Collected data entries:
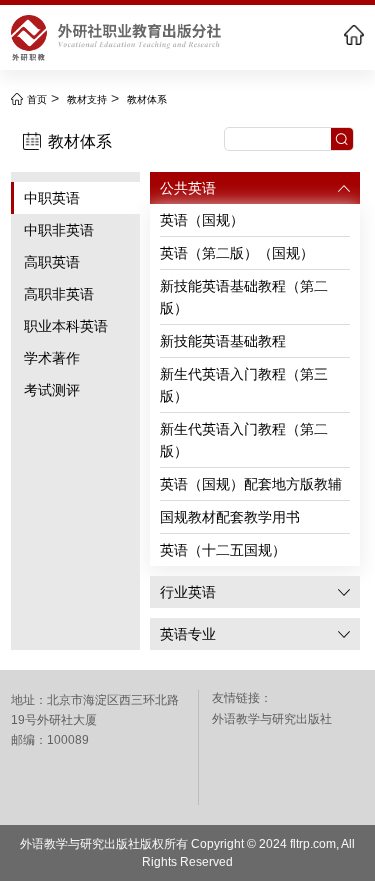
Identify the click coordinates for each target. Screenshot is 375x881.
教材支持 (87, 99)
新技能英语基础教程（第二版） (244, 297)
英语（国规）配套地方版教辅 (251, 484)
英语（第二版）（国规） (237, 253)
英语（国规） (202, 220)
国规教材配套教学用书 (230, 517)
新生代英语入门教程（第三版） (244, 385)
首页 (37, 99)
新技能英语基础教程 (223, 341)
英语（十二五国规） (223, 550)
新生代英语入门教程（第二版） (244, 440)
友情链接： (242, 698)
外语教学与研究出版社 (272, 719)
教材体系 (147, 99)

--

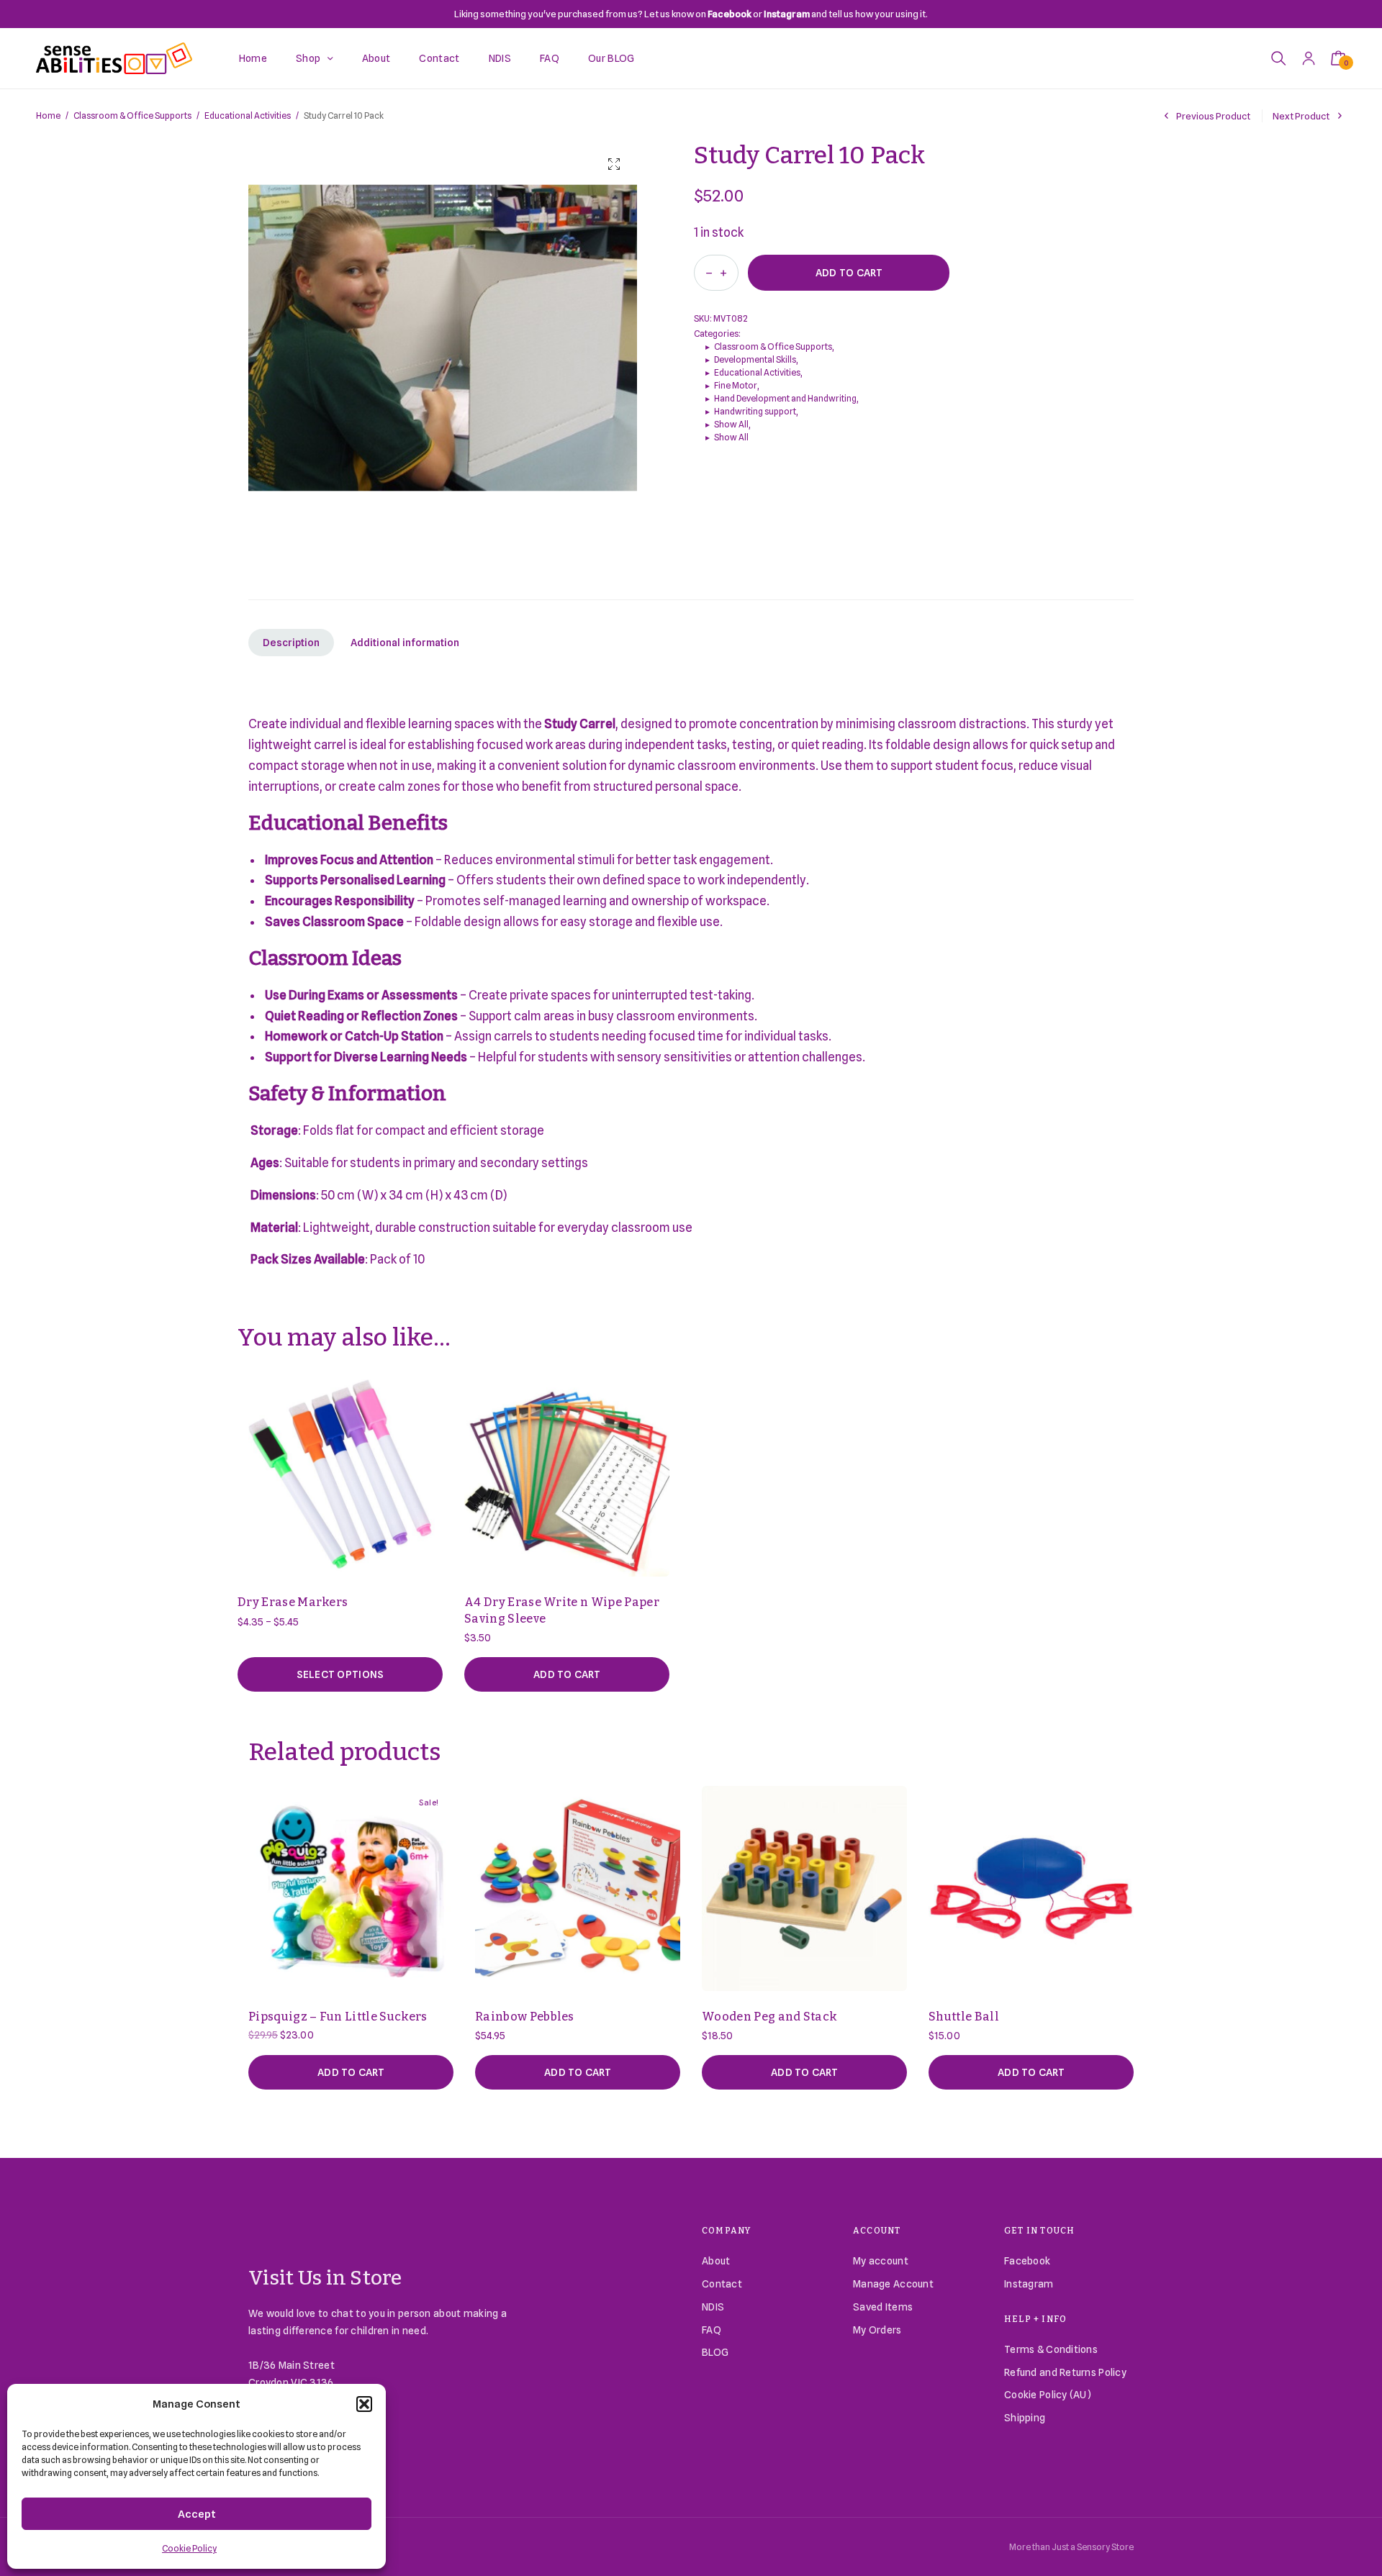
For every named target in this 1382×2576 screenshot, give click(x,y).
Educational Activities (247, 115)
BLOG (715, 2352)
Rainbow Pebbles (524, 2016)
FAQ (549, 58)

_Task goal_. The lines holding the word "click" are the answer. Find them in the entries and copy them.

_Task solution_.
Identify the click coordinates for each target. Screenshot is 375x881.
For every named target in this 1382×2576 screenshot, give click(x,y).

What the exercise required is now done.